|Summary:||ChainLoopDetector failing with java.lang.ArrayIndexOutOfBoundsException: <negative number>|
|Product:||POI||Reporter:||Yurii Rashkovskii <yrashk>|
|Component:||POIFS||Assignee:||POI Developers List <dev>|
triggering file from govdocs1
list of files with similar exception in Tika's regression corpus
MPP file triggers error when read with MPXJ 7.0.2 (POI 3.17)
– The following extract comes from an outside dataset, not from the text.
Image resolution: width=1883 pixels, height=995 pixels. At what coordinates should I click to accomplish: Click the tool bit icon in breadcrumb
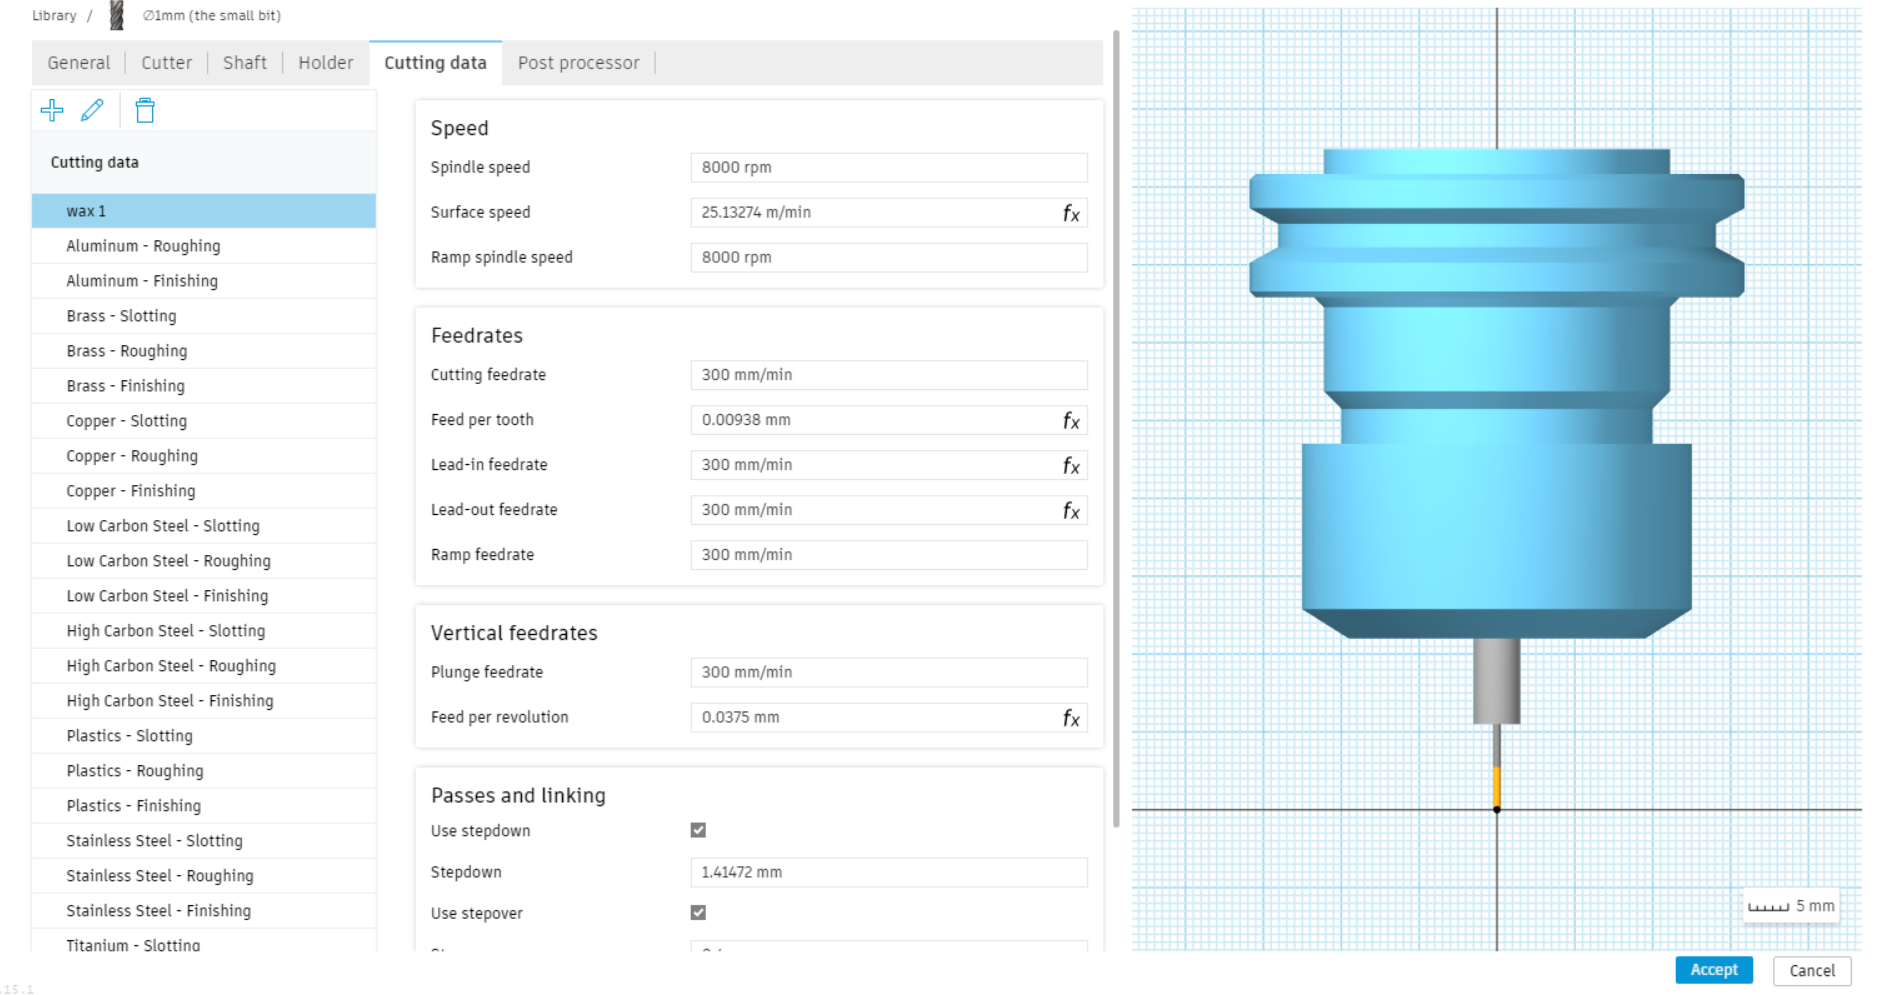pyautogui.click(x=117, y=15)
Description Yurii Rashkovskii 2017-10-27 10:49:40 UTC
I have an issue with a particular CFBF MSG file (unfortunately, due to non-disclosure and privacy issues, I can't show this file), I am running into an issue, where NPOIFSFileSytsem's/BlockStore's chain loop detector is failing with this kind of error: ``` java.lang.ArrayIndexOutOfBoundsException: -1557822031 at org.apache.poi.poifs.filesystem.BlockStore$ChainLoopDetector.claim(BlockStore.java:99) at org.apache.poi.poifs.filesystem.NPOIFSFileSystem.readCoreContents(NPOIFSFileSystem.java:441) ``` Upon inspection of the code, my understanding is that what happens here is that since int is signed (and in fact represents sector number within a valid range of 0x00000000 to 0xFFFFFFF9), the algorithm used in ChainLoopDetector is inherently flawed as it assumes that `offset` is always non-negative. However, if you look into `NPOIFSFileSystem.readCoreContents` I can see that the same value is also compared with the END_OF_CHAIN constant (reserved range), which means that the whole range from 0x00000000 to 0xFFFFFFF9 might be passed over to `ChainLoopDetector#claim`. Can anybody confirm if my hunch is correct? I'll gladly send a patch for the chain loop detector that'd work with `int` correctly.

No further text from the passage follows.